---------- Recorded information ----------

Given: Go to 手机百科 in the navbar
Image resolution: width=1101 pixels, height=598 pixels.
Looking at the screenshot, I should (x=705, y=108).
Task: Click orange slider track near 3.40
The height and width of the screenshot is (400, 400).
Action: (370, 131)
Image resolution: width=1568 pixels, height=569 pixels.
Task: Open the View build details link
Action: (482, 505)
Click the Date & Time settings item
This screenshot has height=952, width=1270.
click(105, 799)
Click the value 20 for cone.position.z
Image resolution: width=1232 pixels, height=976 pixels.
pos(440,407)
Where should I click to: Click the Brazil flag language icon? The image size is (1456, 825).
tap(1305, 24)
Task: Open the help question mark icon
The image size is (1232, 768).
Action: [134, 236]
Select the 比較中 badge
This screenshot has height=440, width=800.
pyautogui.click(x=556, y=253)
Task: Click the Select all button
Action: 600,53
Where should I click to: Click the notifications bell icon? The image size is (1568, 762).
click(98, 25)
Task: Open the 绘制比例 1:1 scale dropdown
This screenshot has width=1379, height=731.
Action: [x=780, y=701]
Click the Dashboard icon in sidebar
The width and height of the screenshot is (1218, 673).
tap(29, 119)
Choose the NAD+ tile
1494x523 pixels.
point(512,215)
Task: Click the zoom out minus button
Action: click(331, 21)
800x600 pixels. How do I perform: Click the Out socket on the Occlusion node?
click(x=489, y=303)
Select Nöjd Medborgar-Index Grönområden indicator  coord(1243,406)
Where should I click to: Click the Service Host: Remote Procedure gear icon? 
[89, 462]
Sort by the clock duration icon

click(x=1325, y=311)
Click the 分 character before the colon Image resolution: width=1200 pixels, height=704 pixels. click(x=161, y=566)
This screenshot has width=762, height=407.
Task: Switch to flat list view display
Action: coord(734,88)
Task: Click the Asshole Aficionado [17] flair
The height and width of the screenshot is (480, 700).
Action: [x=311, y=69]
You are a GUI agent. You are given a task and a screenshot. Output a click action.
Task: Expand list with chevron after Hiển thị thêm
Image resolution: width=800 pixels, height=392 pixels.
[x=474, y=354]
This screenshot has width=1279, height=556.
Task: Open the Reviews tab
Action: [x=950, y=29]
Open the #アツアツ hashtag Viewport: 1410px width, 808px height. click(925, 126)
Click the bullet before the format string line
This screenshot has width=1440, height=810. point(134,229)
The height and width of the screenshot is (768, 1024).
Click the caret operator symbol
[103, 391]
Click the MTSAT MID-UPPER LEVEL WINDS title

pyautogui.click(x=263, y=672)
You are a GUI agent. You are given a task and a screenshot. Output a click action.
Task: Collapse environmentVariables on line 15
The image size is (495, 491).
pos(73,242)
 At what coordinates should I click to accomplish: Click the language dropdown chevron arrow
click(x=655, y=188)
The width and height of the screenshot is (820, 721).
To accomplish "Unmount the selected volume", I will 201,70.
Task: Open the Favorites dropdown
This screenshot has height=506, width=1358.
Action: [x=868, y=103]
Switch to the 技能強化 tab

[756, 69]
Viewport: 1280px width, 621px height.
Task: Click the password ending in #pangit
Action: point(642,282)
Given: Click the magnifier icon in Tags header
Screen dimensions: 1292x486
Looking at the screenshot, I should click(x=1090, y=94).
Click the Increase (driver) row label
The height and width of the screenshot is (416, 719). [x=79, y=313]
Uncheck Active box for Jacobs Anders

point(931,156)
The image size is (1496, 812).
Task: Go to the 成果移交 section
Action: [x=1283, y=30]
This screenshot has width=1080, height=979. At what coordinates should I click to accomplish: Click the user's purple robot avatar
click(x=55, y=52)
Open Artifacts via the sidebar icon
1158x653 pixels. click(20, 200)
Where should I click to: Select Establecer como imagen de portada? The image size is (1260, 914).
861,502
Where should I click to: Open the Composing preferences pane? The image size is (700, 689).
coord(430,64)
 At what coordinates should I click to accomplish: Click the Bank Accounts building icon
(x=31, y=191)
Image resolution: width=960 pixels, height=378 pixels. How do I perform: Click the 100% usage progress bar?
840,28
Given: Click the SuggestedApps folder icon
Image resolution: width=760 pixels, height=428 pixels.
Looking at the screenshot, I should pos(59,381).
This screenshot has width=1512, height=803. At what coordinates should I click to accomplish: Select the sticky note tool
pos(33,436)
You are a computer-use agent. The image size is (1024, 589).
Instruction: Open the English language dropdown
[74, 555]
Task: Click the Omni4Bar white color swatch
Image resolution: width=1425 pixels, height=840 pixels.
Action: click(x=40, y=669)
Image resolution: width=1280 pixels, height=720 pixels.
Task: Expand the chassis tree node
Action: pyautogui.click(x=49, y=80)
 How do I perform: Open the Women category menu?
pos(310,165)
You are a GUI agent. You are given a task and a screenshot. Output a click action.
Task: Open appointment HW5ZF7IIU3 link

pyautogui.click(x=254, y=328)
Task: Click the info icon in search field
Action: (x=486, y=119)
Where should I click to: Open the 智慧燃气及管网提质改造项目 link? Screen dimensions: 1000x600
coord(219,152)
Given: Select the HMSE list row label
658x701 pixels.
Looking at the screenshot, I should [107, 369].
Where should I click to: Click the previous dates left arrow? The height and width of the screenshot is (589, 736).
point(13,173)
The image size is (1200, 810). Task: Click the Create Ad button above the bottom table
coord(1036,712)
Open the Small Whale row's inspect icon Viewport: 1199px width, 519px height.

----------

### What to do
Copy only this part of the entries above: the line with "Task: Expand list", the line with "Task: Open the Favorites dropdown", and the lines between, all exactly as written.

### Exercise response
Task: Expand list with chevron after Hiển thị thêm
Image resolution: width=800 pixels, height=392 pixels.
[x=474, y=354]
This screenshot has width=1279, height=556.
Task: Open the Reviews tab
Action: [x=950, y=29]
Open the #アツアツ hashtag Viewport: 1410px width, 808px height. click(925, 126)
Click the bullet before the format string line
This screenshot has width=1440, height=810. point(134,229)
The height and width of the screenshot is (768, 1024).
Click the caret operator symbol
[103, 391]
Click the MTSAT MID-UPPER LEVEL WINDS title

pyautogui.click(x=263, y=672)
You are a GUI agent. You are given a task and a screenshot. Output a click action.
Task: Collapse environmentVariables on line 15
The image size is (495, 491).
pos(73,242)
 At what coordinates should I click to accomplish: Click the language dropdown chevron arrow
click(x=655, y=188)
The width and height of the screenshot is (820, 721).
To accomplish "Unmount the selected volume", I will 201,70.
Task: Open the Favorites dropdown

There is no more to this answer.